Stata 15 help for m2_struct

[M-2] struct -- Structures

Syntax

struct structname { declaration(s) }

such as

struct mystruct { real scalar n1, n2 real matrix X }

Description

A structure contains a set of variables tied together under one name. For a more detailed description of structures and how they are used, see Gould (2018).

Remarks

Remarks are presented under the following headings:

Introduction Structures and functions must have different names Structure variables must be explicitly declared Declare structure variables to be scalars whenever possible

Vectors and matrices of structures Structures of structures Pointers to structures

Operators and functions for use with structure members Operators and functions for use with entire structures

Listing structures

Use of transmorphics as passthrus Saving compiled structure definitions Saving structure variables

Introduction

Here is an overview of the use of structures:

struct mystruct { real scalar n1, n2 real matrix X }

function myfunc() { struct mystruct scalar e

... e.n1 = ... e.n2 = ... e.X = ... ... ... mysubroutine(e, ...) ... }

function mysubroutine(struct mystruct scalar x, ...) { struct mystruct scalar y ... ... x.n1 ... x.n2 ... x.X ... ... y = mysubfcn(x) ... ... y.n1 ... y.n2 ... y.X ... ... x.n1 ... x.n2 ... x.X ... ... }

struct mystruct scalar mysubfcn(struct mystruct scalar x) { struct mystruct scalar result

result = x ... result.n1 ... result.n2 ... result.X ... return(result) }

Note the following:

1. We first defined the structure. Definition does not create variables; definition defines what we mean when we refer to a struct mystruct in the future. This definition is done outside and separately from the definition of the functions that will use it. The structure is defined before the functions.

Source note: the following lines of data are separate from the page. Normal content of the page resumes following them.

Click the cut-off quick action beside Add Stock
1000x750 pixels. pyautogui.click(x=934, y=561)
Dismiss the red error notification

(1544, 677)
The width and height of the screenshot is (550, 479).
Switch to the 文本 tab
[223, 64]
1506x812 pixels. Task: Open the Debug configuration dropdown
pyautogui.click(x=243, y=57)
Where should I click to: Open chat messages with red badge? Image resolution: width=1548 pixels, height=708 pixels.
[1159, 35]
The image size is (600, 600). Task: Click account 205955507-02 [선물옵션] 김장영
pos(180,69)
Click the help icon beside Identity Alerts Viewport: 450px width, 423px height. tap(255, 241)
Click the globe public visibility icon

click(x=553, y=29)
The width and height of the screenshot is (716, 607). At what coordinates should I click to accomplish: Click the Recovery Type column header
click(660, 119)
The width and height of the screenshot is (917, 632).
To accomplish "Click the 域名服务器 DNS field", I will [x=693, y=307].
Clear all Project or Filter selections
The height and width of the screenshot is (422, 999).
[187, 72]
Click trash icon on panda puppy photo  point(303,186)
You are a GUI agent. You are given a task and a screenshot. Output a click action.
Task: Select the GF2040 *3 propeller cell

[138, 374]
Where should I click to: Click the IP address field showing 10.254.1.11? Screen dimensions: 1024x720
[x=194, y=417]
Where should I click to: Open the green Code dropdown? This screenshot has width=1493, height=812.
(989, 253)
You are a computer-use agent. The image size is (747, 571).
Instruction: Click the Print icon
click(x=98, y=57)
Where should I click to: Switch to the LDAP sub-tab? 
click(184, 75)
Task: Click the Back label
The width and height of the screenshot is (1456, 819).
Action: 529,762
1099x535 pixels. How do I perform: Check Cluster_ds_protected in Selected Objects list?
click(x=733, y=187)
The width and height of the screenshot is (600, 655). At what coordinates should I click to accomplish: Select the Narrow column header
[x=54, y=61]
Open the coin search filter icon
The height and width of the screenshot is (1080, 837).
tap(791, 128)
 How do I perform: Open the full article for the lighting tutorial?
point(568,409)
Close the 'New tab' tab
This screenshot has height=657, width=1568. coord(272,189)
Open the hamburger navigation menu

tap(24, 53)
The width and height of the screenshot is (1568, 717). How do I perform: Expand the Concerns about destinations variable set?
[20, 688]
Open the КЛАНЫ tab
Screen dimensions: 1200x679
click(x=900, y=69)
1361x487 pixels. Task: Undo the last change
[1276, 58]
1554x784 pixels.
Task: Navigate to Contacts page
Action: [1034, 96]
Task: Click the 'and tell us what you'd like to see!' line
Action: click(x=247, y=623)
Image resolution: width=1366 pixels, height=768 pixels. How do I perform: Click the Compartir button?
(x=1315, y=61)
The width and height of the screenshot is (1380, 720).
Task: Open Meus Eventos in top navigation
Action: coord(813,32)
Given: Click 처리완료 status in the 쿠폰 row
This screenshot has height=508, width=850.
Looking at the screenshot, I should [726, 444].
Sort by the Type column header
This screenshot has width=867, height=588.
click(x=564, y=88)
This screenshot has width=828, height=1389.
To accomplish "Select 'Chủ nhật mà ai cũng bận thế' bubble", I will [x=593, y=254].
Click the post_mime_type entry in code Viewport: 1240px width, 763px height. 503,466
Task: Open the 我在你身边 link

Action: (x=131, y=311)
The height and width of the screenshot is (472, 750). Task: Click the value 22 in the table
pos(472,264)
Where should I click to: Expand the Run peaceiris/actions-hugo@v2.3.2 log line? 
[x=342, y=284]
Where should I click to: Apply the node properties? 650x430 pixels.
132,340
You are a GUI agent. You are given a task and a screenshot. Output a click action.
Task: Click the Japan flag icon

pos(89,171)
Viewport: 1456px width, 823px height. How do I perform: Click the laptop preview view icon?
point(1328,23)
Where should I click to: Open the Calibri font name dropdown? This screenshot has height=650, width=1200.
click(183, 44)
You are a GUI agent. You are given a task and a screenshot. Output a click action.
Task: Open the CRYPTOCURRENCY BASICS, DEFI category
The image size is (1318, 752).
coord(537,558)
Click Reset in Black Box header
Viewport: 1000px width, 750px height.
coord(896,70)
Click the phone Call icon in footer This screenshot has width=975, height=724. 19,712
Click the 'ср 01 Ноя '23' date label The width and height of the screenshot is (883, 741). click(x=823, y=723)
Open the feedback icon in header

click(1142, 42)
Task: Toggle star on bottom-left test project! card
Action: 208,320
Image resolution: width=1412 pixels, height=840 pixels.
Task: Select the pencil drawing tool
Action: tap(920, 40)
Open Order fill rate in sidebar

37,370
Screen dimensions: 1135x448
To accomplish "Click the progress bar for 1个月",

2. In myfunc(), we declared that variable e is a struct mystruct scalar. We then used variables e.n1, e.n2, and e.X just as we would use any other variable. In the call to mysubroutine(), however, we passed the entire e structure.

3. In mysubroutine(), we declared that the first argument received is a struct mystruct scalar. We chose to call it x rather than e to emphasize that names are not important. y is also a struct mystruct scalar.

4. mysubfcn() not only accepts a struct mystruct as an argument but also returns a struct mystruct. One of the best uses of structures is as a way to return multiple, related values.

The line result=x copied all the values in the structure; we did not need to code result.n1=x.n1, result.n2=x.n2, and result.X=x.X.

Structures and functions must have different names

You define structures much as you define functions, at the colon prompt, with the definition enclosed in braces:

: struct twopart { > real scalar n1, n2 > }

: function setuphistory() > { > ... > }

Structures and functions may not have the same names. If you call a structure twopart, then you cannot have a function named twopart(), and vice versa.

Structure variables must be explicitly declared

Declarations are usually optional in Mata. You can code

real matrix swaprows(real matrix A, real scalar i1, real scalar i2) { real matrix B real rowvector v

B = A v = B[i1, .] B[i1, .] = B[i2, .] B[i2, .] = v return(B) }

or you can code

function swaprows(A, i1, i2) { B = A v = B[i1, .] B[i1, .] = B[i2, .] B[i2, .] = v return(B) }

When a variable, argument, or returned value is a structure, however, you must explicitly declare it:

function makecalc() { struct twopart scalar t

t.n1 = t.n2 = 0 ... }

function clear_twopart(struct twopart scalar t) { t.n1 = t.n2 = 0 }

struct twopart scalar new_twopart() { struct twopart scalar t

t.n1 = t.n2 = 0 return(t) }

In the functions above, we refer to variables t.n1 and t.n2. The Mata compiler cannot interpret those names unless it knows the definition of the structure.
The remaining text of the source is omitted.